ACTION ITEM: In the data below, set down exactly the lines from the one containing "732x528 pixels." up to and including the one containing "the HOME menu". Leave the pictures out.

DATA SHOWN:
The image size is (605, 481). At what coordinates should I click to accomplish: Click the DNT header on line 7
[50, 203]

* * *

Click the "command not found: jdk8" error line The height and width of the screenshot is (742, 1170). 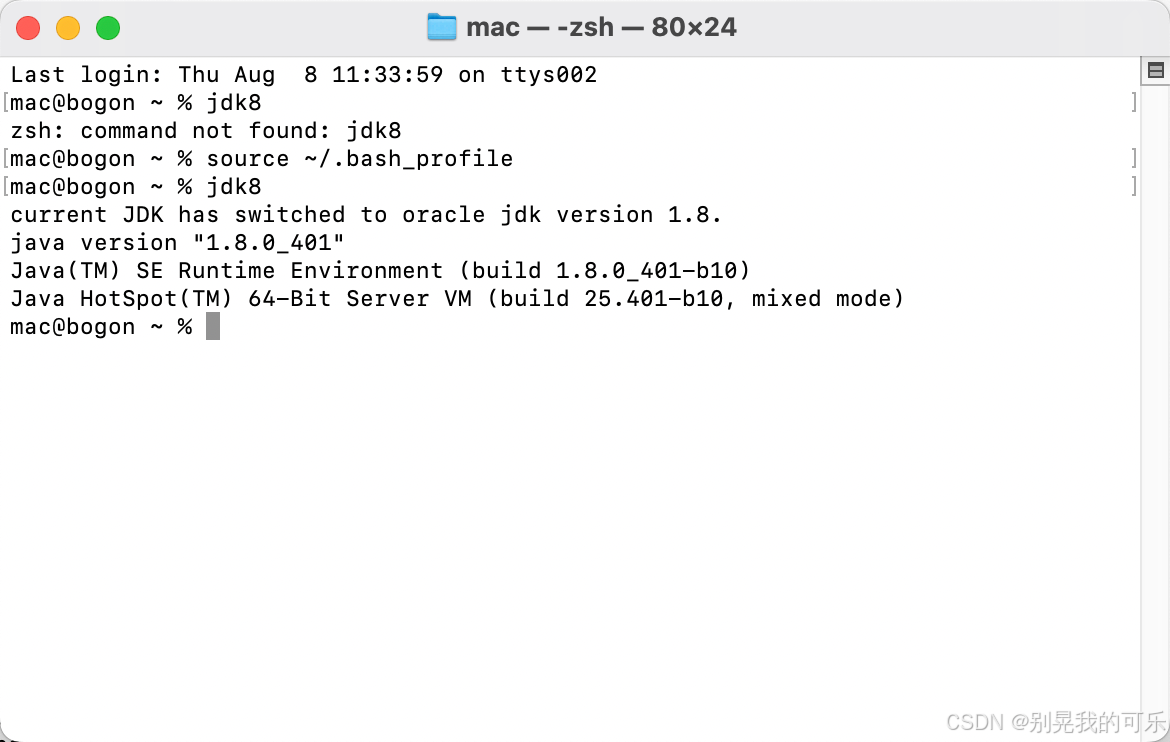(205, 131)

---

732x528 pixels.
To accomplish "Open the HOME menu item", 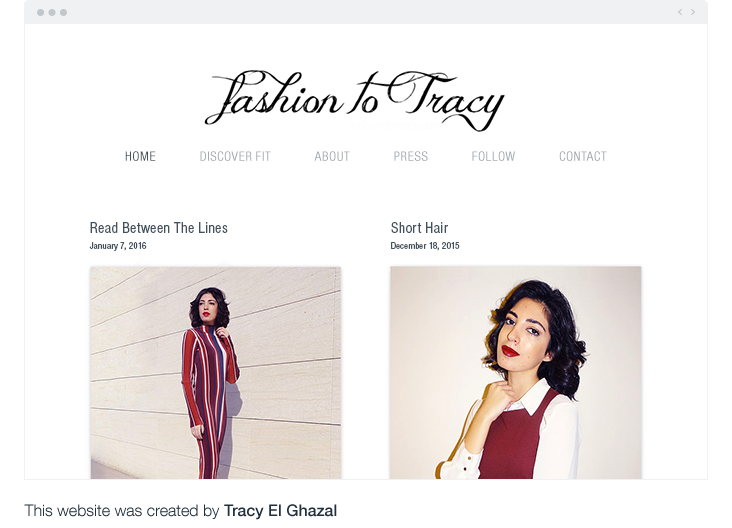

SOLUTION TO THIS PROBLEM:
732x528 pixels.
To accomplish "Open the HOME menu item", 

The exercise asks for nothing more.